Wednesday, September 26, 2007

that which is not seen

“It’s a little ironic that five years ago the administration was saying we should end recycling because there was no market for it,” said City Councilman Michael E. McMahon, a Staten Island Democrat and chairman of the Council’s Sanitation Committee.'" - NY Times article

Mr. McMahon makes these remarks in regards to a new bill which the city council passed which raises fines for companies caught "stealing" recyclable materials from items put out for collection.

So let me get this straight; it's considered theft for a private individual to take materials left out for recycling collection. But when city employees comb through your trash to collect evidence for whatever nefarious purpose, we're supposed to look the other way?

Anyway, that wasn't my main point.

Man, I just love how pundits and politicians can overlook the costs side of the equation and declare any program a success because there is the appearance of profits. This happens when you ignore the elephant in the room so-to-speak; coercion, and by that logic, robbery too can be considered a profitable business.

Yes it may be appear profitable for third-parties to raid recyclable materials left curbside, but that is only possible once the individuals have already complied with the bureaucratic edicts which threaten their home and hearth for non-compliance. There is no shred of evidence however that individuals would find it profitable to separate recyclables if they weren't already threatened to do so. This being the case, one cannot legitamately speculate whether recycle programs are 'profitable' when the costs have been shifted over on to the individual by mean of coercion.

Sunday, September 23, 2007

keytzad meraglim

A well-known Talmudic passage is related in the tractate 'Ketubot' as to what one tells to a groom at his wedding in order to bring him joy. The rabbis who were the students of the sage Shamai state that one is obligated to tell the groom his opinion of the brides qualities- be it pretty or pretty ugly, smart or stupid, etc.

The rabbis who were the students of Hillel the Elder argue that one is obligated to tell the groom that his wife is Na'ah ve'hasuda, pleasant and kind (in other words, heap the praises upon her), regardless what your actual opinion of her may be.

The Shamaiian rabbis ask-- but if the bride is lame or blind wouldn't that tantamount to lying, which the bible forbids against?

The Hillelians retort that if you would see someone in the market place who just concluded a transaction, do you praise his deal even if you think it was a lousy deal or can you criticize it?
--
◆ **Task brief**
Return the passage of the blog entries word for word, starting at the words "Sunday, September 23, 2007" and ending after the words "bible forbids against?". Rely on the blog entries alone.

Dataset excerpts
--
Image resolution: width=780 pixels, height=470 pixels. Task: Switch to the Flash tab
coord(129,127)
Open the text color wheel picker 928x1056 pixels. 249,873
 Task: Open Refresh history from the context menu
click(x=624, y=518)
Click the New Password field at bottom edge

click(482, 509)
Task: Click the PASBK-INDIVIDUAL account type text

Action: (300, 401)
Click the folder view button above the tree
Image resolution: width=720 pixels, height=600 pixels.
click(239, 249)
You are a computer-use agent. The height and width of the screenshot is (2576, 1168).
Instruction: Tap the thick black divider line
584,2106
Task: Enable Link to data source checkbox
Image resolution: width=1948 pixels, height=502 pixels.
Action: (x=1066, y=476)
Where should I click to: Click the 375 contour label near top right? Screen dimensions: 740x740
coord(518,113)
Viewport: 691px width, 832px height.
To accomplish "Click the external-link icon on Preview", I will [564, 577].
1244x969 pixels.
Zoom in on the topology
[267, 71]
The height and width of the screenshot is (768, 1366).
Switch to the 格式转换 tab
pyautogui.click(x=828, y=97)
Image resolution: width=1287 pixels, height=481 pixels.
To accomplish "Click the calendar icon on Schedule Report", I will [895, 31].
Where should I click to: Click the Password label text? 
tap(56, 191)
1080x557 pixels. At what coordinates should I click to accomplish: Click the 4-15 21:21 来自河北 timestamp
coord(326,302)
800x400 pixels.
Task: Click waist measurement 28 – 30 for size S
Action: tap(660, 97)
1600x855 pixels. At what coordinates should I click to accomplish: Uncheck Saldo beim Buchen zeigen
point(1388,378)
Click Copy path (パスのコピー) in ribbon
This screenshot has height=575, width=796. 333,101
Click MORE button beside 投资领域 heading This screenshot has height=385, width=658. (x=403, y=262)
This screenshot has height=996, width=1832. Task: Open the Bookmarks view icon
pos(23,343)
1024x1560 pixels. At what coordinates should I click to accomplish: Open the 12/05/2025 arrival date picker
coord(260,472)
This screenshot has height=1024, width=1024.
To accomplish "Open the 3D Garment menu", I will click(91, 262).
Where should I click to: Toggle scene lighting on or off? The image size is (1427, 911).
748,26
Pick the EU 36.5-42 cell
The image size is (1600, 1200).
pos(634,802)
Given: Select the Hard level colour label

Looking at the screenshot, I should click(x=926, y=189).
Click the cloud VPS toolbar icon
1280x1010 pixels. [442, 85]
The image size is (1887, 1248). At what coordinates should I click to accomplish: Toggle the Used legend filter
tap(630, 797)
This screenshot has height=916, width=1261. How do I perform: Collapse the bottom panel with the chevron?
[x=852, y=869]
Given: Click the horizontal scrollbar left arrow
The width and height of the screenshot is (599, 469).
--
◆ **Answer to this problem**
Sunday, September 23, 2007

keytzad meraglim

A well-known Talmudic passage is related in the tractate 'Ketubot' as to what one tells to a groom at his wedding in order to bring him joy. The rabbis who were the students of the sage Shamai state that one is obligated to tell the groom his opinion of the brides qualities- be it pretty or pretty ugly, smart or stupid, etc.

The rabbis who were the students of Hillel the Elder argue that one is obligated to tell the groom that his wife is Na'ah ve'hasuda, pleasant and kind (in other words, heap the praises upon her), regardless what your actual opinion of her may be.

The Shamaiian rabbis ask-- but if the bride is lame or blind wouldn't that tantamount to lying, which the bible forbids against?